(Beginning of EXERCISE TEXT)
From Perdition to Paradise

During the first Battle of Ypres in the First World War, among the many casualties was a British Officer, who was shot down by enemy fire and thrown on a heap of corpses ready for interring in a mass grave.

As the burial party began their grisly task the officer in charge noticed this particular body twitch and groan. He was immediately rushed to hospital and made a miraculous recovery.

Lucky for him - and lucky for us, as this man was Lawrence Johnson who went on to create the magnificent gardens at Hidcote Manor in the Cotswolds.

Last night, BBC 4 aired an hour-long programme exploring how this man, son of an American socialite, went from being a career soldier to design and create the gardens at Hidcote - but if you missed it, you can watch it here on BBC i-player. He had his mother's vast wealth to support his dream, though her aspirations for him were rather different. She bought Hidcote and the surrounding farmland so that her son could become an English gentleman farmer and gain acceptance among the upper echelons of British Society.

The programme follows his progress as he developed the garden and his ideas - how he was influenced by landscape architect, Thomas Mawson; and how he undertook many trips around the world seeking out new plants in an effort to outdo his horticultural rivals. In 1948, he donated the house and gardens to the National Trust, and so if you are ever in search of the ultimate Cotswold Treat, the paradise he created at Hidcote is not to be missed. Johnson is buried beside his mother in the churchyard at Mickleton, where our walking holiday in the Cotswolds starts.
(End of EXERCISE TEXT)
(Beginning of SOURCE MATERIAL)
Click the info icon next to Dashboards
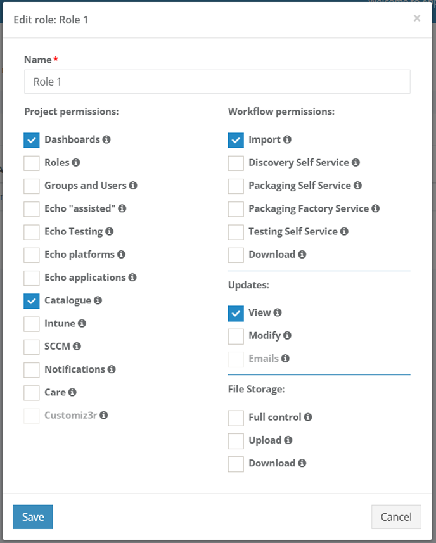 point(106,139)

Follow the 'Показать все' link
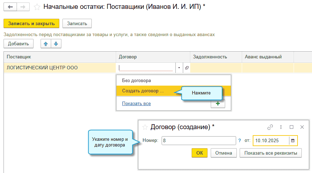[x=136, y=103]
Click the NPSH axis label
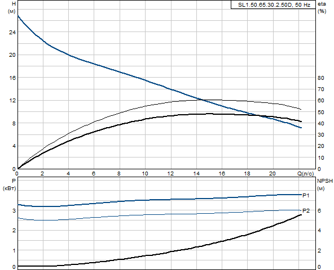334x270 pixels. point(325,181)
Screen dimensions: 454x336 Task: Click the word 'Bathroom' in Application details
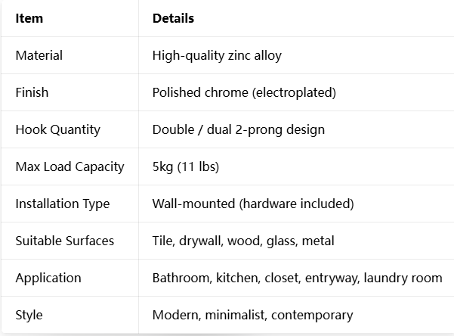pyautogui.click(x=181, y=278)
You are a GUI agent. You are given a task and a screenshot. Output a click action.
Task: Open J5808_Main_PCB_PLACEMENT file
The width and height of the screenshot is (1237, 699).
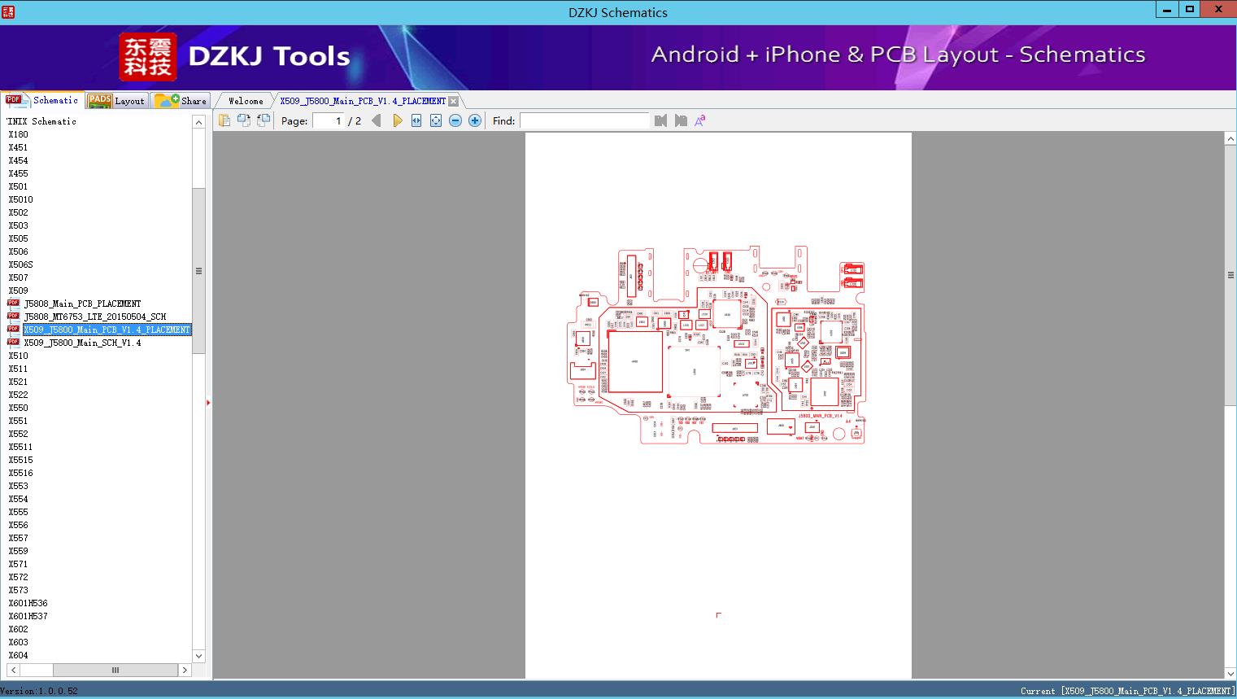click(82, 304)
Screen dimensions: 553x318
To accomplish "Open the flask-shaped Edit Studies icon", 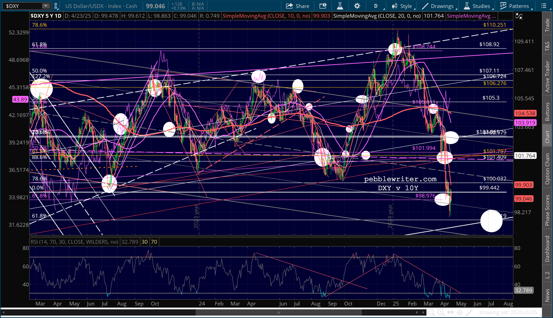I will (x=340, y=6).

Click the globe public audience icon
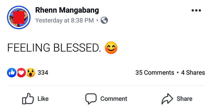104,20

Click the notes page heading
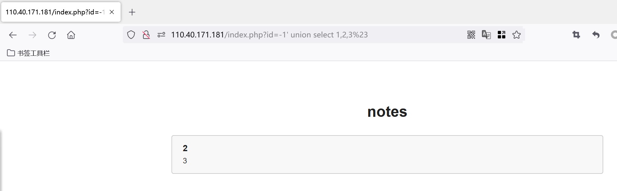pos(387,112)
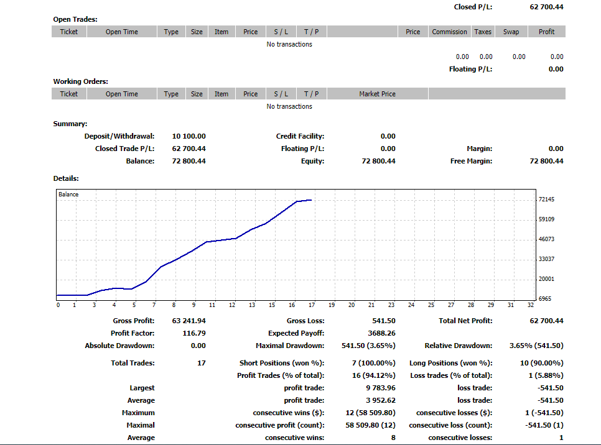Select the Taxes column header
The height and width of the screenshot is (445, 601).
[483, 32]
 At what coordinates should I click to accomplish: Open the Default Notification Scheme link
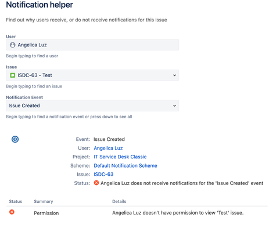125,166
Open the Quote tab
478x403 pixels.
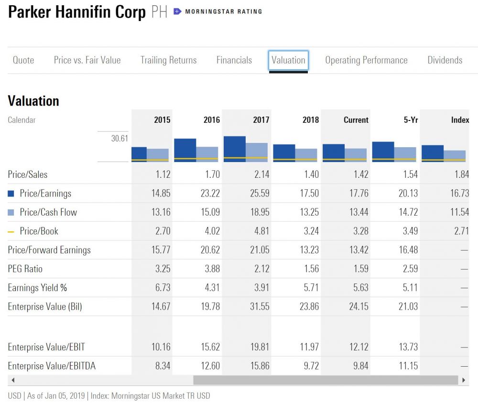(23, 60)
(End of SOURCE MATERIAL)
WHAT YOU NEED TO DO =
1. Shorten the paragraph of the Hidcote text that begins "Last night, BBC 4 aired" into a short bulleted list that keeps its main facts.
2. Answer these questions from the Hidcote text, one line each:
(a) During which battle was the officer shot down?
(b) Which landscape architect influenced him?
(c) In what year did he donate the house and gardens to the National Trust?
3. Copy out the passage of the Hidcote text word for word, starting at "From Perdition to" and ending at "a mass grave.".

ANSWER SET =
1.
- BBC 4 aired an hour-long programme on how Lawrence Johnson, son of an American socialite, went from career soldier to designer and creator of the gardens at Hidcote.
- The programme can be watched on BBC i-player.
- His mother's vast wealth funded his dream.
- She bought Hidcote and the surrounding farmland so that he could become an English gentleman farmer and gain acceptance in upper British society.

2.
(a) The first Battle of Ypres
(b) Thomas Mawson
(c) 1948

3.
From Perdition to Paradise

During the first Battle of Ypres in the First World War, among the many casualties was a British Officer, who was shot down by enemy fire and thrown on a heap of corpses ready for interring in a mass grave.